> Required task 1: In the thread about WITH and read after update, what did the developers say about implementing read after update compared with a bug fix?

> Provided passage:
--- BEGIN ---

Closed sapalli2989 closed 7 months ago
Hi @sapalli2989,
isn't the purpose of WITH to separate query parts, so there isn't any read operation directly following after update/delete?
My understanding of WITH is to pipe the result from previous query part to the next query part. In your case, MATCH (t2:T {id: i}) DELETE t2
will always be executed regardless of whether MATCH (t:T {id: 1}) DELETE t
deletes a t
or not.
So I think the query is equivalent to MATCH (t:T {id: 1}) DELETE t;
+ MATCH (t2:T {id: 2}) DELETE t2;
. On the other hand, if you have some cases like MATCH (t:T) DELETE t WITH t.id as ID MATCH (t2) WHERE t2.ID > ID DELETE t2
then the two query parts are indeed dependent and you cannot write them as two statements.
A corresponding query structure with multiple WITH and MERGE (instead of DELETE) can be found here (page bottom) for reference.
MERGE(y:age{name:"LessThanFifty"});//Create an Age group node
MERGE(o:age{name:"MoreThanFifty"});//Create an Age group node
MATCH(m:Movie{title:'A Few Good Men'}) //Match the few Good Men Movie
WITH m
MATCH (p1:Person)-[:ACTED_IN]->(m) WHERE p1.born <= 1972
MERGE(p1)-[:OF_AGE]->(o)
WITH m
MATCH (p2:Person)-[:ACTED_IN]->(m) WHERE p2.born > 1972
MERGE(p2)-[:OF_AGE]->(y)
In this example, the last two query parts are actually dependent because if MATCH (p1:Person)-[:ACTED_IN]->(m) WHERE p1.born <= 1972
finds no tuple, MATCH (p2:Person)-[:ACTED_IN]->(m) WHERE p2.born > 1972
will get zero input and thus not being executed.
Would be curious to hear, if this is this going to be supported.
The answer is yes. We didn't support read after update for simplicity because we SQL standard also doesn't allow read after update in one statement. So we thought this is not an important use case. Since now there is user demand, we certainly can implement this. Though different from bug-fix, this is a relatively big feature and we should take a few weeks to implement and test.
Let me know if you have further questions.
Hi @andyfengHKU,
On the other hand, if you have some cases like
MATCH (t:T) DELETE t WITH t.id as ID MATCH (t2) WHERE t2.ID > ID DELETE t2
then the two query parts are indeed dependent and you cannot write them as two statements.
Yes, exactly. Your example and the one from Neo4j docs are better than mine, as they express those dependencies I have between query parts. The dependent pars are why I cannot easily split it up in multiple statements.
Let me give you an example, which tries to reflect my case a bit more:
Imagine a strict hierarchical relation named :AFTER
for nodes T
as part of a bigger graph. I think its actually helpful to have the model of a linked list of programming in mind here (but this list does not need to be strictly continuous). Now we want to select a specific node and move it AFTER
some target node. In addition affected parts need to be reconnected, so no "holes" are created.
Minimal example: Extract t2
and move it after t6
, so there is t2-[:AFTER]->t6
.
We need to drop e1
,e2
, e4
and "reconnect" t1
with t3
, t5
with t2
, lastly t2
with t6
, which is our actual goal.

--- END ---

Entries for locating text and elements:
--- BEGIN ---

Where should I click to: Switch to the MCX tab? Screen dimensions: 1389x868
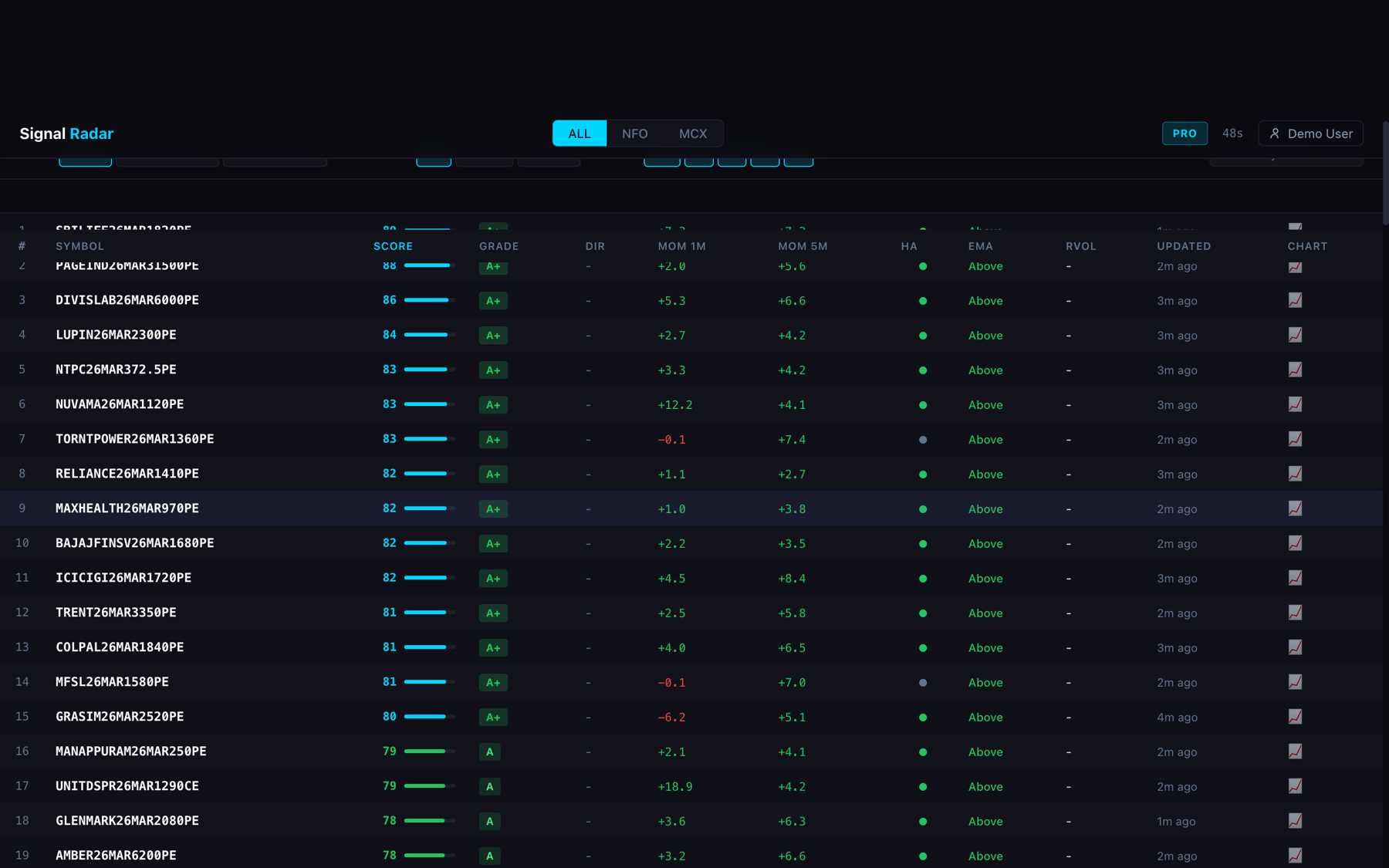(693, 133)
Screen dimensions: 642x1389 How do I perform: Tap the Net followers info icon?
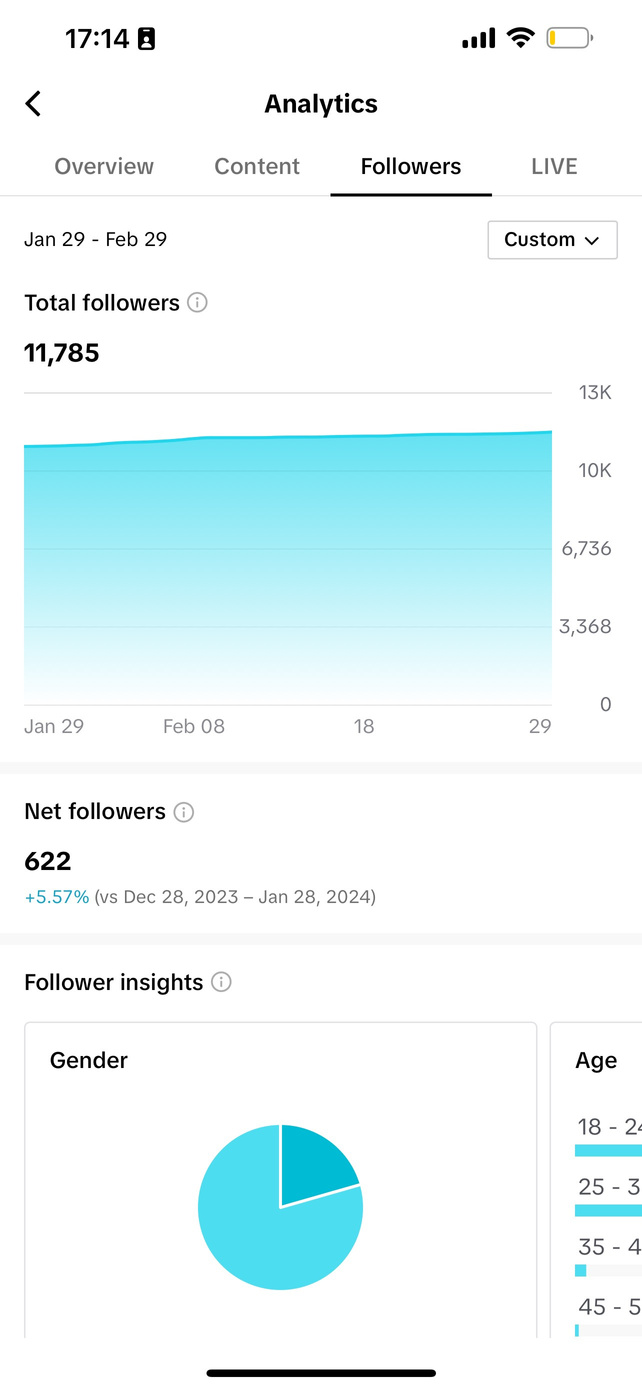184,812
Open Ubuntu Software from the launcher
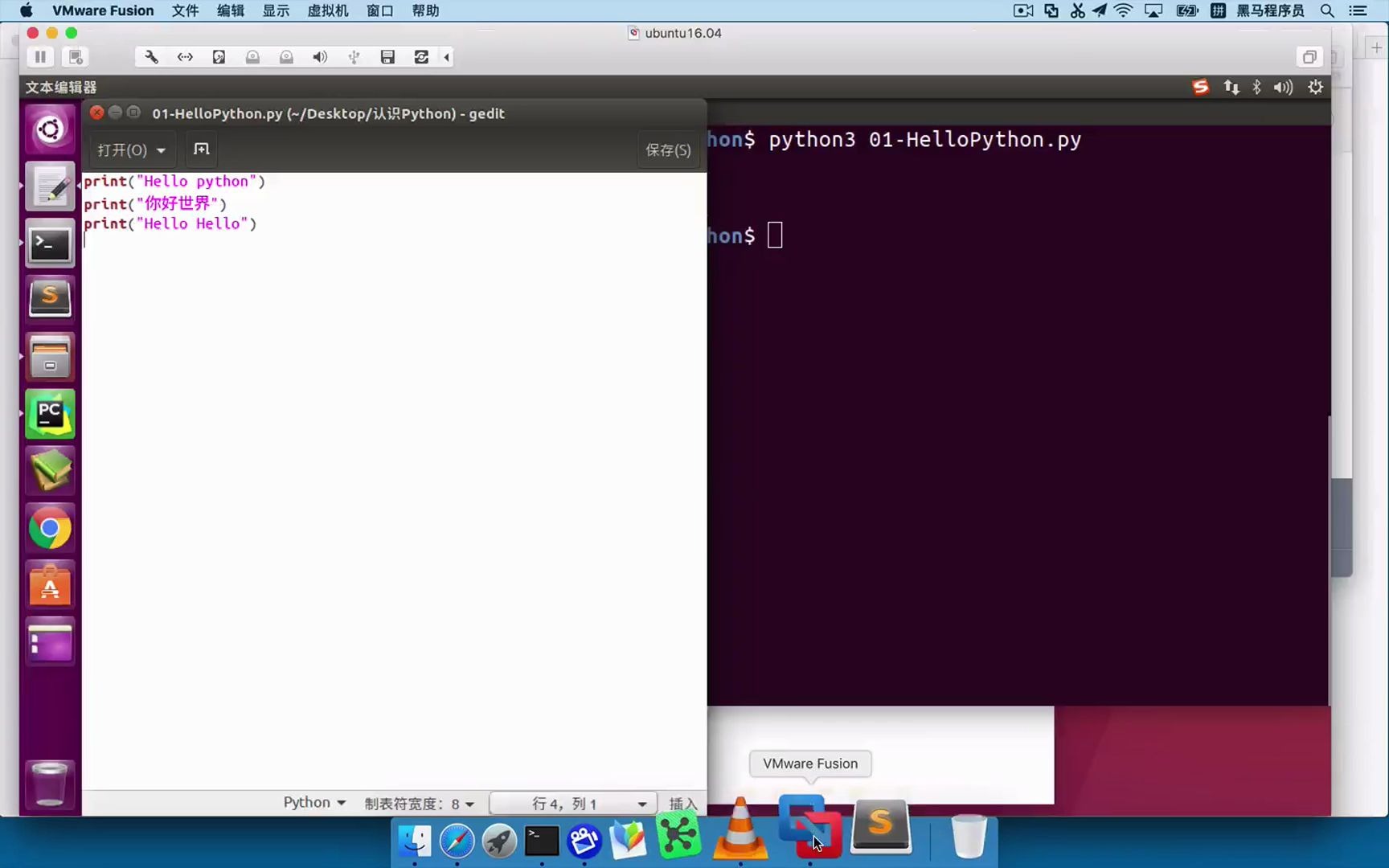This screenshot has width=1389, height=868. coord(50,585)
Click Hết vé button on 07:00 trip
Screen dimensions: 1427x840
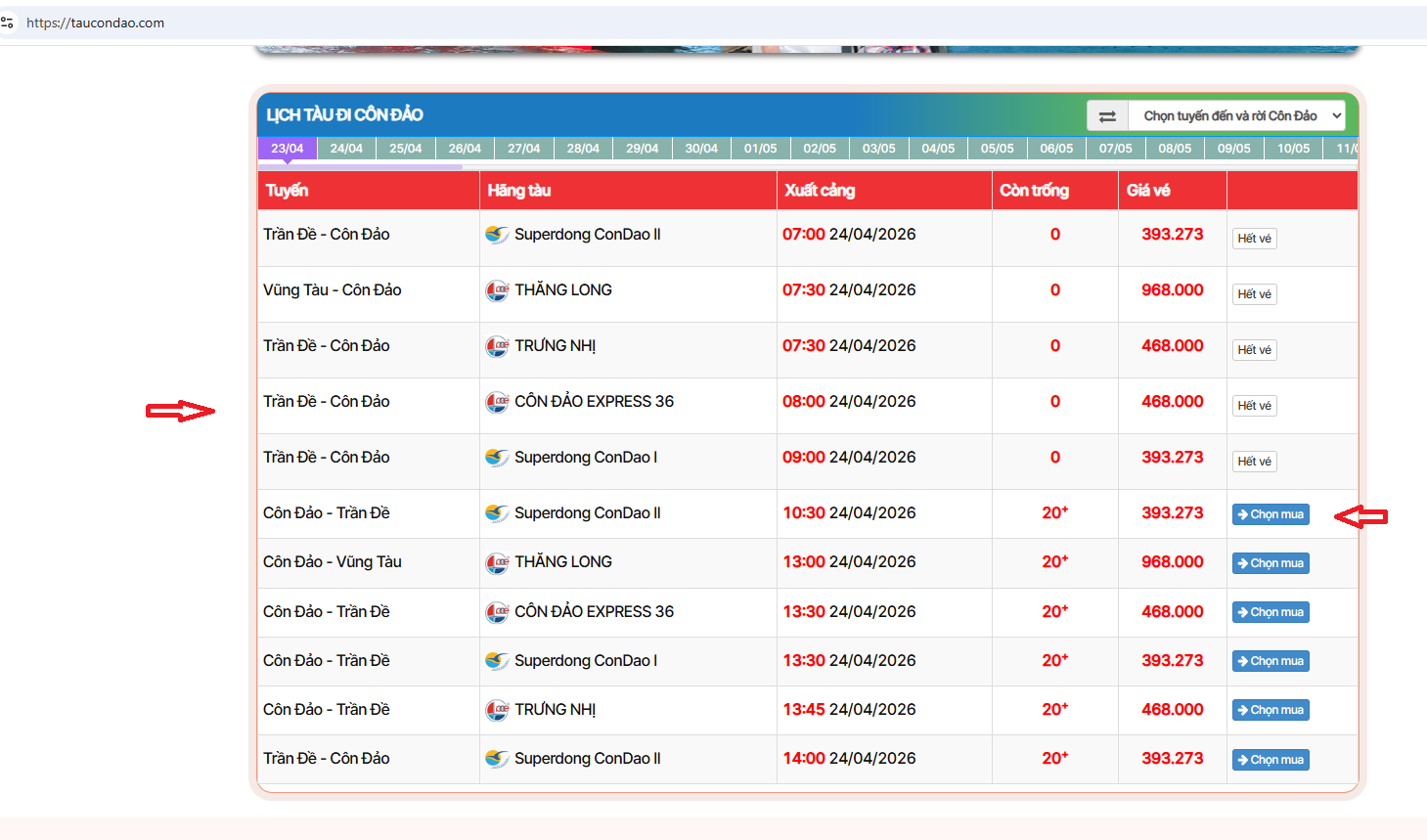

--- END ---

> Required task 2: Please rewrite the part of the records that runs from the line containing "Click Hết vé button on 07:00 trip" through the end of the records, changing "button" to "control" and keeping everything else the same. Leave the pictures out.

> Full output 1: They called it a relatively big feature that would take a few weeks to implement and test.

> Full output 2:
Click Hết vé control on 07:00 trip
Screen dimensions: 1427x840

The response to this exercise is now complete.